Hoy es una de esa noches en las que particularmente no quiero dormir. Quiero esperarte entre soñolienta y amable después de tu doble jornada en la fábrica.
Si alguien me hubiese dicho a los 15 años que terminaría enredándome en las desgastadas sábanas de alguien más o que me importarían un carajo los agujeros de tus calcetines habría reído. Sobra decir que nadie me advirtió de tu dentadura mala o de tus manos tan pequeñas y tibias como las mías.
Por más que espero, la noche en Fayetteville transcurre lenta, pesada. Las horas parecen masticadas lentamente por un gigante, son gomosas e interminables. Un hilo de baba espesa las mece, humedecidas por la maraña de este clima subtropical.
Prendo otro cigarro, sólo lo prendo, sabes que no sé fumar, nunca he aprendido, quiero ver tu cara de enojo al darte cuenta de que me he acabado otra cajetilla y ni siquiera intenté limpiar las cenizas.

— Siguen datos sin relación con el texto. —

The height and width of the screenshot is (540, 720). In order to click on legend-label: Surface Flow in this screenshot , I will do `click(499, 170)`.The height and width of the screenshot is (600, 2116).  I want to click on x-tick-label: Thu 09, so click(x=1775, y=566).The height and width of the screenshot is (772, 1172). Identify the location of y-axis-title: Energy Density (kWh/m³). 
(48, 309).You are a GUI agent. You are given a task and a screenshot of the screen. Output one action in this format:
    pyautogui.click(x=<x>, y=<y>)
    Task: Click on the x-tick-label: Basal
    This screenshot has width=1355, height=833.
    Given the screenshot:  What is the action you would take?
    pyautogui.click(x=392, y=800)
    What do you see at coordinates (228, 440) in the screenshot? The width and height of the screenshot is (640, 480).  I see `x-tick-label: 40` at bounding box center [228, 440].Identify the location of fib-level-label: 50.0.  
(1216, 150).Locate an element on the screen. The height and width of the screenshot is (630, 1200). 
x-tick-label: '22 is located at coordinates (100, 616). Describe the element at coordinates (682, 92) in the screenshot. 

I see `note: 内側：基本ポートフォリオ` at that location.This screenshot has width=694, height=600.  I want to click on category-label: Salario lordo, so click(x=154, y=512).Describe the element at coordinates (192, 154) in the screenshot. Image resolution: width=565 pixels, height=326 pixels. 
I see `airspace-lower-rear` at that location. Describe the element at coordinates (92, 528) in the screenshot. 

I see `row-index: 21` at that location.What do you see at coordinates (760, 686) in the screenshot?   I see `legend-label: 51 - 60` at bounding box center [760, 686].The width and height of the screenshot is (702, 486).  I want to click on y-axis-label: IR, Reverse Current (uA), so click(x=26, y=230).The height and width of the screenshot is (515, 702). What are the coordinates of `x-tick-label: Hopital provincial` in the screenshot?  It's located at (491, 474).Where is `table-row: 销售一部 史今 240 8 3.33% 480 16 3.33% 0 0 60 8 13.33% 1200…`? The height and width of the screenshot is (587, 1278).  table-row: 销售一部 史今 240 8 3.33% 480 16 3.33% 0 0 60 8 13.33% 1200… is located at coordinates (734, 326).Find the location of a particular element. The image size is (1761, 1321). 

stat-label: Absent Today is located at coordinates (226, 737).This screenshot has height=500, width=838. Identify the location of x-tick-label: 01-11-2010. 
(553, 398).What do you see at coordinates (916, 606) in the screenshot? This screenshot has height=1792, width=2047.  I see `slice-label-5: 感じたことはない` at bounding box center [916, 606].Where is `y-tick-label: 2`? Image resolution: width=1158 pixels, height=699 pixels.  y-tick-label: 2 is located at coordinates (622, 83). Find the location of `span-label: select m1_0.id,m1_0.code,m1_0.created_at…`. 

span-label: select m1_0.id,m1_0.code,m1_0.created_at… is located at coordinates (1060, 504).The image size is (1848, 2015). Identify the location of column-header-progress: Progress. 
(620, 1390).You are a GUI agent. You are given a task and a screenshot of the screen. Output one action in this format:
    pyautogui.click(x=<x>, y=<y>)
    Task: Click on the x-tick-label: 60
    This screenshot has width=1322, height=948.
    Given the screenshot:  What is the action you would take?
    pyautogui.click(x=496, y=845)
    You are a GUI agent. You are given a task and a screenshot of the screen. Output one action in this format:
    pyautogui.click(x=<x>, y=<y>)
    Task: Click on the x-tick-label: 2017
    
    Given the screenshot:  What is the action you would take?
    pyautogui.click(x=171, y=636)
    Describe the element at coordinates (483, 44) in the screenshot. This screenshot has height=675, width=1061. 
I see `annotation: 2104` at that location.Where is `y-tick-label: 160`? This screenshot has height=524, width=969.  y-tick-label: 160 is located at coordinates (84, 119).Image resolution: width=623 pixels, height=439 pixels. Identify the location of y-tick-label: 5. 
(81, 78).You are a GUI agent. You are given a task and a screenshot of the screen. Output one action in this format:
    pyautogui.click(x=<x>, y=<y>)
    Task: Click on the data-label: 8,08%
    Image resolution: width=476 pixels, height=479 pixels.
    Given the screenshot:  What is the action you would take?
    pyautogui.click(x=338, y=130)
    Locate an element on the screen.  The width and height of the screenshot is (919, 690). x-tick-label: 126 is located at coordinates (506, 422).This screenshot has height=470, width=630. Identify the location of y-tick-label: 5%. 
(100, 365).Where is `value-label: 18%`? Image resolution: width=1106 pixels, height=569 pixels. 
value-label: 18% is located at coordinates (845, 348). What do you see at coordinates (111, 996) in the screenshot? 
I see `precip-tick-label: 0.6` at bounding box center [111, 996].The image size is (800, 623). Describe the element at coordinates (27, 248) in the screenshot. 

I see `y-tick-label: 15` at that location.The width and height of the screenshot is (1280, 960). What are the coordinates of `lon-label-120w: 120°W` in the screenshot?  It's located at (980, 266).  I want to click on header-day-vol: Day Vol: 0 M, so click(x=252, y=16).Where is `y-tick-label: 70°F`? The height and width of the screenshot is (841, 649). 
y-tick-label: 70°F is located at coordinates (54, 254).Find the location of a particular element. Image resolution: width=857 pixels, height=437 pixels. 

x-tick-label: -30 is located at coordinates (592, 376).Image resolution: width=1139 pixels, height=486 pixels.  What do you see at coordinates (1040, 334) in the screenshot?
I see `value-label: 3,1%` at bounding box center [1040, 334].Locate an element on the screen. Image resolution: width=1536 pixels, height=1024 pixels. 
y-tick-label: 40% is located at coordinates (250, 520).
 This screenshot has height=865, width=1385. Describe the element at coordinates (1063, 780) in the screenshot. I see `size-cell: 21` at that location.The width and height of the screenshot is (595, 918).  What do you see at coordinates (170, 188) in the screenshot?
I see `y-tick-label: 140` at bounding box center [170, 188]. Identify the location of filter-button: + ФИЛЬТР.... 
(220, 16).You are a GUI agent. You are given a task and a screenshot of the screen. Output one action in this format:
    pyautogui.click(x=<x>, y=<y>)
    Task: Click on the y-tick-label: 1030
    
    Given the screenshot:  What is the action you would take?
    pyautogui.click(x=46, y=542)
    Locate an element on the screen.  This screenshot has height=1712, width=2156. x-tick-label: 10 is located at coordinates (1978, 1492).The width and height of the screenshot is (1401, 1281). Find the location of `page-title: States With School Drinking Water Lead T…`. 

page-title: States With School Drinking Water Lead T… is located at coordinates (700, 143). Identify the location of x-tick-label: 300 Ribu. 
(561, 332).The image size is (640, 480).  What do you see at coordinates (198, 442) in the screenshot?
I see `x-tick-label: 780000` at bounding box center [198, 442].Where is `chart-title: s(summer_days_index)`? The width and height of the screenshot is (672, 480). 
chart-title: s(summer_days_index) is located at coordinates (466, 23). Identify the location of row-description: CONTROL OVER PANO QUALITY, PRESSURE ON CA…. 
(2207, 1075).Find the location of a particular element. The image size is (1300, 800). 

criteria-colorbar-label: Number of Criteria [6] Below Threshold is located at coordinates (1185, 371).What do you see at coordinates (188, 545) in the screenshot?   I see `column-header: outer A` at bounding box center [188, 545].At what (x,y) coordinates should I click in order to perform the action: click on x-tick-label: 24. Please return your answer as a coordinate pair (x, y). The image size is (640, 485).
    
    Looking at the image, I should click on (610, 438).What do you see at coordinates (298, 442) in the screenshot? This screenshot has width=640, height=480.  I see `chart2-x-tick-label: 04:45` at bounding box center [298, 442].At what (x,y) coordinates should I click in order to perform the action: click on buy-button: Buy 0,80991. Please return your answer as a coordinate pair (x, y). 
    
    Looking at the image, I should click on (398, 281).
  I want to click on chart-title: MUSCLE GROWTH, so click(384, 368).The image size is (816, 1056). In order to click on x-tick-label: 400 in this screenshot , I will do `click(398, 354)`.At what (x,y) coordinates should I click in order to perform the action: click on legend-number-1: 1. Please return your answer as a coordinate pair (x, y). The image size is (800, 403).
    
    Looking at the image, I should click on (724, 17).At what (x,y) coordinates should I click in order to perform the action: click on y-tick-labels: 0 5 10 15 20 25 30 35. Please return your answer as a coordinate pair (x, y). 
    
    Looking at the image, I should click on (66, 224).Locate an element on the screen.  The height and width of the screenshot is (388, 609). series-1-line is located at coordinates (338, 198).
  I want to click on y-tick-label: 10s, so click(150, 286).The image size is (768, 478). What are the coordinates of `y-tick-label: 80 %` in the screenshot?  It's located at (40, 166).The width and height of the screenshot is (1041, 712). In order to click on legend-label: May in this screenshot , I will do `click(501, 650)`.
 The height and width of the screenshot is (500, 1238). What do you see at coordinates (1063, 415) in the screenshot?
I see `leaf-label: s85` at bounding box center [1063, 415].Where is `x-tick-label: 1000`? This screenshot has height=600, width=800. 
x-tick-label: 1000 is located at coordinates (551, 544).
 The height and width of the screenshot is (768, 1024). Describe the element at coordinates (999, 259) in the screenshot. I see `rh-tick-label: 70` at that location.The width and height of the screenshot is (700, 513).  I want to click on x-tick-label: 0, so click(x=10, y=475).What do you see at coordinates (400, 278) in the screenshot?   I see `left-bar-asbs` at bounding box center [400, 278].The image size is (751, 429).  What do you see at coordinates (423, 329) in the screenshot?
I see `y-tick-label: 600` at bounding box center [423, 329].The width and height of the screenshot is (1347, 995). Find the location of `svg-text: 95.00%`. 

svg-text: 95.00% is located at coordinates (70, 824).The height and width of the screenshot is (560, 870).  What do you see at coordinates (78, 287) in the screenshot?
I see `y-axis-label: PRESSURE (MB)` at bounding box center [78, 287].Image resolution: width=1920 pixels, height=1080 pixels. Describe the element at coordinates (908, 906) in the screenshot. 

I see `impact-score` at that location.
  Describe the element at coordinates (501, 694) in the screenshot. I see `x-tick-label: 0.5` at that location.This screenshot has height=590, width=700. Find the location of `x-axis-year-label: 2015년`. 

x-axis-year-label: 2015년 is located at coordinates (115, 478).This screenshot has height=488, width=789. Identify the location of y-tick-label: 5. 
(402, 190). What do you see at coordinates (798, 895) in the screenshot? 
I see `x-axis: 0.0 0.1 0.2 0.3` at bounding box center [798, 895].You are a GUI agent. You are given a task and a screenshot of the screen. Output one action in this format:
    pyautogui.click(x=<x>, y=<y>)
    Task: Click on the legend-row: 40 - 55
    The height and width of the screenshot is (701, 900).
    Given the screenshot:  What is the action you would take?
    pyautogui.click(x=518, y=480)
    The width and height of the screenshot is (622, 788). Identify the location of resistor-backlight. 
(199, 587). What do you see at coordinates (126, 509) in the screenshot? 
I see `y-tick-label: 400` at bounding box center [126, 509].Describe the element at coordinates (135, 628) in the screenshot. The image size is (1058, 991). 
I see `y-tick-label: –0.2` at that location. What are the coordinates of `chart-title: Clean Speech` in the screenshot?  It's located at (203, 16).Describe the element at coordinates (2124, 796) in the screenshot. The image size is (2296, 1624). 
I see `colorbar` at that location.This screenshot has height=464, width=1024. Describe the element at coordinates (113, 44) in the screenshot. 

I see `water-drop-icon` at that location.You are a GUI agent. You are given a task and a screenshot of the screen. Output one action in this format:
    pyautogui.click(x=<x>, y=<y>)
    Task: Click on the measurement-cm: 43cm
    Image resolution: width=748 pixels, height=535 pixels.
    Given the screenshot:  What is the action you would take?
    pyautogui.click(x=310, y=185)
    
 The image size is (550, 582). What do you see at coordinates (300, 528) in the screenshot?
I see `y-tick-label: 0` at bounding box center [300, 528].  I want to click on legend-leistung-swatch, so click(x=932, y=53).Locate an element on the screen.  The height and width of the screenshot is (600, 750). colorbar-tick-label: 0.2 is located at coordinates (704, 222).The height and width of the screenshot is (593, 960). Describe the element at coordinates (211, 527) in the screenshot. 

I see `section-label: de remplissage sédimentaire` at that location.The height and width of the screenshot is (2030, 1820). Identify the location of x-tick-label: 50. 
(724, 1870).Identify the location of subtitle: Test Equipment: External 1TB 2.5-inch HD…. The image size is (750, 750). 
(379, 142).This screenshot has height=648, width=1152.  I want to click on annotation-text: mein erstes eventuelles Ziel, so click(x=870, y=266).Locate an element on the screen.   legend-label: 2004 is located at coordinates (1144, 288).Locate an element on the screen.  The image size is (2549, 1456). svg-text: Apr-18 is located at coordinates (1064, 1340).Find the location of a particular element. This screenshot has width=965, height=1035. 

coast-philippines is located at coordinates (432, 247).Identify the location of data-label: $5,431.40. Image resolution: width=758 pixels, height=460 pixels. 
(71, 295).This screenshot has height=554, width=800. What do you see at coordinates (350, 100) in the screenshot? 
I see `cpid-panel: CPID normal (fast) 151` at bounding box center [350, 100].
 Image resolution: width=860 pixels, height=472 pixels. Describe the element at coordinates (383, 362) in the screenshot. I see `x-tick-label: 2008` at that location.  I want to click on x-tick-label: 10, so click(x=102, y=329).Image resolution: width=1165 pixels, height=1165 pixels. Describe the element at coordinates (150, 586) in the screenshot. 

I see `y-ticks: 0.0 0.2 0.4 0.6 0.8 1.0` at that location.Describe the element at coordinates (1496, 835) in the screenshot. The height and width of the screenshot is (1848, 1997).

Qué diría tu madre al respecto, creo que nada; la iglesia metodista la tiene demasiado ocupada.
Tú me lo prometiste. Si me quedaba contigo, si no gritaba ni intentaba escapar, algún día, uno de estos días, me comprarías una casa con vista a las montañas Apalaches o cerca del río Ouachita para que me refresque en tu ausencia. Es por eso que espero, es por eso que te aguardo entre soñolienta y amable.